──────── EXERCISE INPUT ────────

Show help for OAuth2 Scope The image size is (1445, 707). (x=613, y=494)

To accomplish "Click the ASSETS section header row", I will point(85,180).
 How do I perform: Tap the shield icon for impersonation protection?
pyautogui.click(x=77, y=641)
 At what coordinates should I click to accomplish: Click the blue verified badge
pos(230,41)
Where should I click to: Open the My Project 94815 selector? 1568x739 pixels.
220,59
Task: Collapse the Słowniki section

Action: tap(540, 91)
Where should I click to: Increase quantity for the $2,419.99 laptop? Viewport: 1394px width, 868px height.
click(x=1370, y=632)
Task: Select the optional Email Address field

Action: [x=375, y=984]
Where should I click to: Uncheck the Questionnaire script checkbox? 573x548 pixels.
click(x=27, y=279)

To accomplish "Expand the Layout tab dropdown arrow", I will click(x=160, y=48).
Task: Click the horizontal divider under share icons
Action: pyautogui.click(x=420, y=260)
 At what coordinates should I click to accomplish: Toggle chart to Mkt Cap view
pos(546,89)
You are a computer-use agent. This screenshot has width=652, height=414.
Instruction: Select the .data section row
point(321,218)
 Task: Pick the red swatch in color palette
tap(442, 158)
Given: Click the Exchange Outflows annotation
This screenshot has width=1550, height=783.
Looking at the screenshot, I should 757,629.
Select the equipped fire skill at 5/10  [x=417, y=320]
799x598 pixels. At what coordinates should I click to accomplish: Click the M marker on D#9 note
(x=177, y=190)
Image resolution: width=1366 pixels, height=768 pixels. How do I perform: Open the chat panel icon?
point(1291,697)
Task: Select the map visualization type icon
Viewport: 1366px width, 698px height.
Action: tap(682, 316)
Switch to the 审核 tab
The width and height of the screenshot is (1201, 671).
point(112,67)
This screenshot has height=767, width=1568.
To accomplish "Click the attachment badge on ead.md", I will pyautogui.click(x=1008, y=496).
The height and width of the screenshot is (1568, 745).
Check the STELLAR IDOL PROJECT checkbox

────────

◆ WHAT THE TASK ASKS: What is needed is a word-for-word copy of the records.

◆ SOLUTION TO THIS EXERCISE:
Show help for OAuth2 Scope The image size is (1445, 707). (x=613, y=494)

To accomplish "Click the ASSETS section header row", I will point(85,180).
 How do I perform: Tap the shield icon for impersonation protection?
pyautogui.click(x=77, y=641)
 At what coordinates should I click to accomplish: Click the blue verified badge
pos(230,41)
Where should I click to: Open the My Project 94815 selector? 1568x739 pixels.
220,59
Task: Collapse the Słowniki section

Action: tap(540, 91)
Where should I click to: Increase quantity for the $2,419.99 laptop? Viewport: 1394px width, 868px height.
click(x=1370, y=632)
Task: Select the optional Email Address field

Action: [x=375, y=984]
Where should I click to: Uncheck the Questionnaire script checkbox? 573x548 pixels.
click(x=27, y=279)

To accomplish "Expand the Layout tab dropdown arrow", I will click(x=160, y=48).
Task: Click the horizontal divider under share icons
Action: pyautogui.click(x=420, y=260)
 At what coordinates should I click to accomplish: Toggle chart to Mkt Cap view
pos(546,89)
You are a computer-use agent. This screenshot has width=652, height=414.
Instruction: Select the .data section row
point(321,218)
 Task: Pick the red swatch in color palette
tap(442, 158)
Given: Click the Exchange Outflows annotation
This screenshot has width=1550, height=783.
Looking at the screenshot, I should 757,629.
Select the equipped fire skill at 5/10  [x=417, y=320]
799x598 pixels. At what coordinates should I click to accomplish: Click the M marker on D#9 note
(x=177, y=190)
Image resolution: width=1366 pixels, height=768 pixels. How do I perform: Open the chat panel icon?
point(1291,697)
Task: Select the map visualization type icon
Viewport: 1366px width, 698px height.
Action: tap(682, 316)
Switch to the 审核 tab
The width and height of the screenshot is (1201, 671).
point(112,67)
This screenshot has height=767, width=1568.
To accomplish "Click the attachment badge on ead.md", I will pyautogui.click(x=1008, y=496).
The height and width of the screenshot is (1568, 745).
Check the STELLAR IDOL PROJECT checkbox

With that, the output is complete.